### EXERCISE INSTRUCTIONS
In the text on the North Channel, which provincial park borders a large section of the north shore?

### TEXT SHOWN
================================
The North Channel is the body of water along the north shore of Lake Huron, in the Canadian province of Ontario. It stretches approximately 160 nautical miles (300 km) and is bordered on the east by Georgian Bay, on the west by the St. Marys River, to the north by the eastern Algoma District and part of the Sudbury District, and to the south by the islands of Manitoulin, Cockburn, Drummond and St. Joseph.  At its widest point it is over 30 km (20 miles) wide.

In addition to Georgian Bay, the North Channel is connected to the main body of Lake Huron by the False Detour Channel and the Mississagi Strait, which separate the above-noted islands.

The channel is recognized as one of the best freshwater cruising grounds in the world.  There are full-service marinas in various small communities along the shore providing sufficient provisions.  A large section of the north shore is bordered by La Cloche Provincial Park providing for a scenic environment.
================================
### DATA SECTION
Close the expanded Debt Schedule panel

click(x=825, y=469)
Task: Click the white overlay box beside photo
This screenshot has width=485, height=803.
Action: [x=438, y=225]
================================
### CORRECT ANSWER
La Cloche Provincial Park